Benjamin Netanyahu used a “60 Minutes” interview to argue that Israel should “wean” itself off the financial portion of U.S. military support and draw it down to zero over roughly ten years. He framed the shift as a move toward self-reliance and a signal that Israel’s economy and defense industry can carry more of the load. The comments stood out because Israel’s leader—not American lawmakers—initiated the idea publicly.

Netanyahu’s timing matters because the existing U.S.-Israel assistance structure is not a casual handshake; it is built around a 2016 memorandum of understanding running from 2018 to 2028. Under that framework, Israel receives about $3.8 billion per year, and the agreement is widely treated as a baseline commitment in Washington. Netanyahu’s proposal, even if only aspirational today, forces a debate about whether long-term aid is a tool or a dependency.

The 2016 Aid Deal, U.S. Oversight, and the Limits of “Just Stop Taking It”

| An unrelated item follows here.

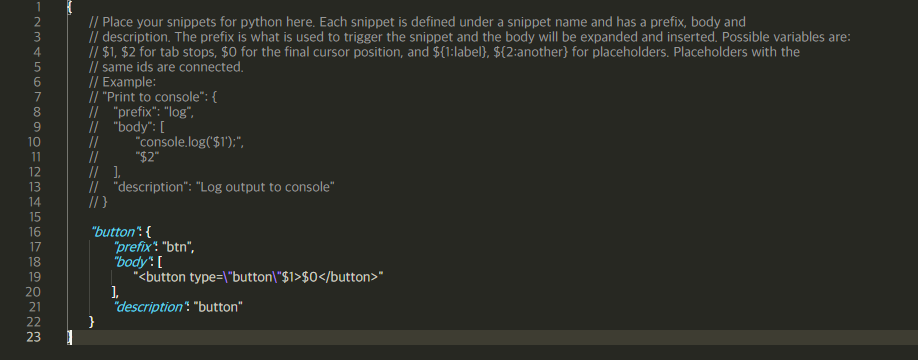Image resolution: width=918 pixels, height=360 pixels.
Task: Click the "btn" string value
Action: (177, 247)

The 2016 memorandum committed $38 billion over ten years, pairing foreign military financing with missile-defense support. That structure ties aid to U.S. appropriations and the broader American defense ecosystem, meaning Israel cannot unilaterally “end” the arrangement in a way that automatically rewrites U.S. budgets or congressional behavior. For American taxpayers, the key point is that any real phase-out would require cooperation across both governments and, crucially, Congress.

The proposal also cuts against how foreign aid typically works in practice: programs develop constituencies, contracts, and lobbying pressure that resist change. That is why Netanyahu’s framing landed with unusual force in U.S. politics. Conservatives who have argued for years that Washington spends first and rationalizes later heard an ally’s leader describe a world where support is temporary and strategic, not permanent. Liberals skeptical of military spending heard a different argument: less U.S. leverage if cash ties shrink.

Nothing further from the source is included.